На несколько дней ему разрешили поселиться в хостеле в восточной части города, на Ван-Бюрен-стрит, улице преступников и шлюх, в тридцати кварталах от места, где жила мать до его отъезда в Юго-Восточную Азию. Возможно, она проживала там по-прежнему.
По утрам он отправлялся на прогулку и почти без остановки бродил по городу. К западу лежали фабрики и склады. В других направлениях город сменялся пригородными земельными участками, бесплодными песками или орошаемыми сельхозугодьями. Стояло раннее пустынное лето, жаркое, но сухое. Джеймс носил соломенную ковбойскую шляпу и весь день поворачивался к солнцу спиной, заходя разве что в рестораны, чтобы напиться воды. Когда оно заходило где-то впереди за горизонт, он разворачивался и шёл в другую сторону. Мозг его бодрствовал лишь наполовину. Остальное заволакивала тьма. Он ощущал, как датчики постепенно отмирают.
Со Стиви Джеймс не связывался. Она заглянула к нему как раз перед тем, как он навсегда покинул хостел, и они зашли выпить в пивную «Четыре туза», но он обрушил на неё такой мощный поток ругательств, что бармен крикнул Джеймсу, чтобы тот уходил, Стиви же осталась, сказав, что поняла, что он хочет до неё донести, что уловила суть его сообщения и отказывается идти куда-либо с мужчиной, который отплатил за её доброту проклятиями и оскорблениями. Когда сильные руки бармена вытолкали Джеймса в ночь, он оглянулся и увидел, как она плачет, покачиваясь в огнях музыкального автомата. Тридцать минут спустя Стиви нашла его перед государственной психиатрической больницей на Двадцать четвертой улице: он стоял и смотрел через решётку ворот на широкие лужайки, которые в свете дуговых ламп лучились равномерно-серебристым волшебным сиянием. К этому времени девушка уже перестала плакать. Она сказала ему, что не может его разлюбить. Он поклялся ей, что найдёт работу.
Джеймс возвратился с войны, имея лишь четыреста долларов наличными. Снял квартиру в фанерном здании под названием «Сюита Роб-Роя» и купил разобранный на части «харлей», который принялся собирать в гостиной и знал, что так и не доведёт дело до конца. Свою соседку через двор, сварливую мужеподобную лесбуху, он откровенно недолюбливал. Было видно, что в своё время она была вполне сексуальной, но всю жизнь ненавидела мужчин. Джеймс не знал, что делать. Чего от него хотели все эти праведные души? По вечерам он, как правило, ходил в бар всего в нескольких кварталах вниз по улице, где почти всегда можно было ввязаться в драку, или цедил портвейн из пластиковых стаканчиков в каких-то забегаловках среди толпы ободранных старых алкашей. Он ждал, когда же начнутся проверки. Когда они начались, купил револьвер Кольта сорок пятого калибра, самый настоящий шестизарядник. Он был почти уверен, что в конце концов застрелит женщину, живущую напротив, но чувствовал, что никакая сила не будет в состоянии его остановить.

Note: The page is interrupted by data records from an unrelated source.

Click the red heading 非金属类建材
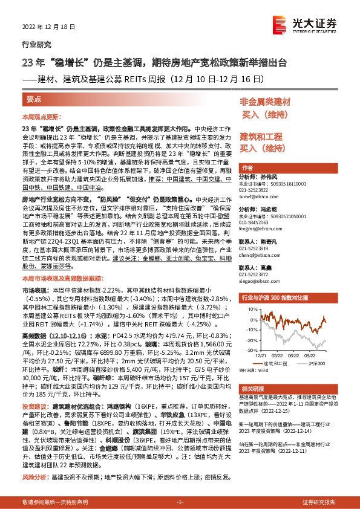click(266, 102)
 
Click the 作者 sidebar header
click(247, 167)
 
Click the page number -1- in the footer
click(180, 502)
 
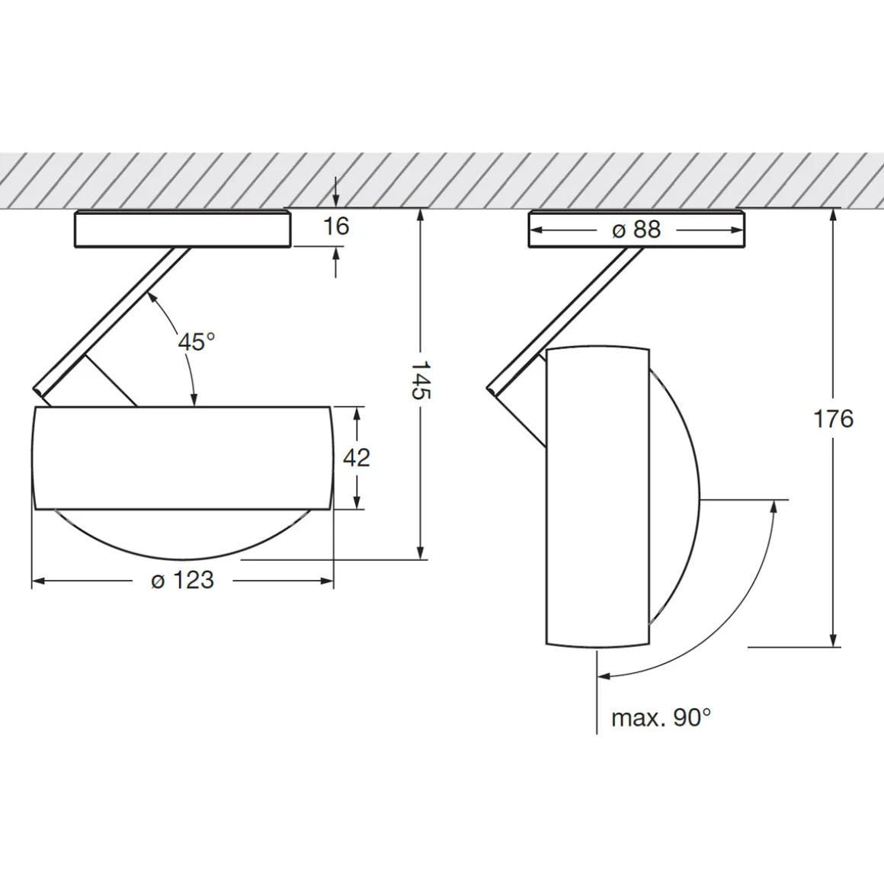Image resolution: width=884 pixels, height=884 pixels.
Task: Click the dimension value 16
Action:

Проведя месяц в «Сюите Роб-Роя», он переехал в «Апартаменты „Царственные пальмы“» на Тридцать второй улице на полквартала выше Ван-Бюрен-стрит. Каждое утро садился голым у окна, лишенного каких-либо занавесок, покачивал коленями и наблюдал, как откуда-то появляется невероятно толстый чернокожий парень в цветастой, словно цирковой шатёр, футболке, переходит улицу и открывает мини-маркет «Серкл-Кей» на углу.